Because our holding on Father’s second issue is dispositive, we decline to address his other issues. See In re C.T.E., 95 S.W.3d 462, 469 (Tex. App.—Houston [1st Dist.] 2002, pet. denied) (declining to address father’s other issues, including whether trial court improperly admitted evidence of father’s conduct prior to date trial court terminated mother’s parental rights—but not father’s—and appointed TDFPS as managing conservator and whether evidence was legally and factually insufficient to support endangerment finding, after holding evidence factually insufficient to support best interest finding); see also Tex. R. App. P. 47.1 (stating appellate court need only address every issue necessary to final disposition of appeal).
VII. Conclusion
Having overruled each of the issues presented by Mother, we affirm the trial court’s judgment terminating Mother’s parental rights to J.P., T.J., and D.F. Having sustained Father’s second issue, we reverse the trial court’s judgment terminating Father’s parental rights to J.P. and remand his case for a new trial.
SUE WALKER
JUSTICE
PANEL: GARDNER, WALKER, and MCCOY, JJ.
DELIVERED: February 23, 2012
[1]See Tex. R. App. P. 47.4.
[2]The fathers of T.J. and D.F. did not appeal the termination of their parental rights.
[3]The record in this case is voluminous, containing sixteen volumes of reporter’s records and sixteen volumes of clerk’s records, plus a supplemental clerk’s record. Based on our disposition of the issues raised, we set forth only an overview of the procedural and factual background here. Additional facts related to Father are set forth below in our analysis of Father’s challenge to the best interest finding.
[4]We refer to the Texas Department of Family and Protective Services interchangeably as “the Department” and “CPS.”
[5]This is the third termination appeal addressing Mother’s parental rights; we previously affirmed orders terminating Mother’s parental rights to J.K. and to T.F. See In re J.G.K., No. 02-10-00188-CV, 2011 WL 2518800, at *45 (Tex. App.—Fort Worth June 23, 2011, no pet.) (mem. op.); In re T.T.F., 331 S.W.3d 461, 489 (Tex. App.—Fort Worth 2010, no pet.).
[6]The record establishes that Mother’s parental rights to T.F. were terminated in September 2009 and that Mother’s parental rights to J.K. were terminated in May 2010; both terminations were based on section 161.001(1)(D) or (E) endangerment findings. See J.G.K., 2011 WL 2518800, at *45; T.T.F., 331 S.W.3d at 489.

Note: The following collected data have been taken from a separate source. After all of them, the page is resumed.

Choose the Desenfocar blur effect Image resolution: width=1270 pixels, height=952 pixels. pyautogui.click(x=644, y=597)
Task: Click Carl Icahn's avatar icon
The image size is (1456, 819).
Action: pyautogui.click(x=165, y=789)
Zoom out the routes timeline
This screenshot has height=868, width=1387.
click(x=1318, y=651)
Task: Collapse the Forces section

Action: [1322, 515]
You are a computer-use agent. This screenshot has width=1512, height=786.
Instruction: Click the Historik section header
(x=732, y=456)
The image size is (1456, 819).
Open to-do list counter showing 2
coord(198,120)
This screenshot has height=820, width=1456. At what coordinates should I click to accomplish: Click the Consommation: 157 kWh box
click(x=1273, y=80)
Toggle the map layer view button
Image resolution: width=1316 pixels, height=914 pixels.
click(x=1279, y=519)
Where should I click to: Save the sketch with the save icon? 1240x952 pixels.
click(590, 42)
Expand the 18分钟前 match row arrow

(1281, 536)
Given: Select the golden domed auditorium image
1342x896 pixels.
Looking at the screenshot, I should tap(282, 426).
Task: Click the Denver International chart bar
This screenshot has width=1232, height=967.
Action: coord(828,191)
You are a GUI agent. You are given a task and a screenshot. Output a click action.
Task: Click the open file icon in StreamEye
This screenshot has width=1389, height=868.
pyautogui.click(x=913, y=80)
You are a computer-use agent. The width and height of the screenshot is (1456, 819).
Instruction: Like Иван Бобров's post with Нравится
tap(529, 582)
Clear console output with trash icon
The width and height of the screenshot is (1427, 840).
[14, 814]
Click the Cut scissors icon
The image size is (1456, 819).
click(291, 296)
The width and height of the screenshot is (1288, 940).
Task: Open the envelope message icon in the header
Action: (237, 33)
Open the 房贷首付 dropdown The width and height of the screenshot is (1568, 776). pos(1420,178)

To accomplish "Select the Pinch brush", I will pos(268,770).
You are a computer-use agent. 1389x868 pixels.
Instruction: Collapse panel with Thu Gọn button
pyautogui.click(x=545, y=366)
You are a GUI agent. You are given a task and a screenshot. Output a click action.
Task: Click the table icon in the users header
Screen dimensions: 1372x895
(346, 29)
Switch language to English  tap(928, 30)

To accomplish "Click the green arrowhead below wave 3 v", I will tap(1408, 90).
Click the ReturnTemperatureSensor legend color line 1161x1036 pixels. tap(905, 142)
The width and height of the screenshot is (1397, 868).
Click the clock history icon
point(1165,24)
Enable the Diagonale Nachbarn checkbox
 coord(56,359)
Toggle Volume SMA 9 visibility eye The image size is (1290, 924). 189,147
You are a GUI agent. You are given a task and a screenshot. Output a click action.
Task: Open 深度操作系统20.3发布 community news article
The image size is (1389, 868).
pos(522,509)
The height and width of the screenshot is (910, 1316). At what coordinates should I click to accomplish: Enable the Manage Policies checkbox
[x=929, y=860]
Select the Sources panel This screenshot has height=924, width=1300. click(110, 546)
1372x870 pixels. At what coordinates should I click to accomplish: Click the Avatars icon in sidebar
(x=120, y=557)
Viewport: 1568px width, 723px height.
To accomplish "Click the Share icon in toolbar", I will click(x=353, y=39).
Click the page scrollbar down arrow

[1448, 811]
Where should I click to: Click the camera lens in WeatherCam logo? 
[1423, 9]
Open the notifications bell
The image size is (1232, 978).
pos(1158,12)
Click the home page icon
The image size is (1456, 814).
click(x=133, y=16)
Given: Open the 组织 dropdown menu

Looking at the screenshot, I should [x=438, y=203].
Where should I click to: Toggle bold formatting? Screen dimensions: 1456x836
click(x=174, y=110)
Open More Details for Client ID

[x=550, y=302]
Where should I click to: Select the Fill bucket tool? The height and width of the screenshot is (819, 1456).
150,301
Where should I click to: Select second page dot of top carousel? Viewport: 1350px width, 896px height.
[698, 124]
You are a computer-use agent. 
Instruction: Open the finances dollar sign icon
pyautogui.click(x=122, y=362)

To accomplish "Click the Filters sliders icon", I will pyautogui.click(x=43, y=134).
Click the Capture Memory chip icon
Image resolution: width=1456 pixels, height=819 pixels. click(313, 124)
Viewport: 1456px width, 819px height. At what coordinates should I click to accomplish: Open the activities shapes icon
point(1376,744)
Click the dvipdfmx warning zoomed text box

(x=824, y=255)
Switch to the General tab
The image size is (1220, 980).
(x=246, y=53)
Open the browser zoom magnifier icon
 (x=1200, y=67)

[7]According to CPS Supervisor Linda Johnson, J.P. is one of the most talented athletes whom she has ever seen and was the most valuable player on his “midget” football team, having been recruited as a nine year old.
[8]Father said that J.P. is the same person in foster care that he was before he was removed except that he probably gets upset more often because he is not with his family. Father believes that it is a nightmare for any child to be away from his family.
[9]Johnson explained the levels of care in the foster system: basic is the standard care that a parent would provide; a level above that is moderate, in which a child has therapeutic needs such as counseling, extra help at school, or behavior issues; and the highest level is specialized, in which a child has significant mental health needs.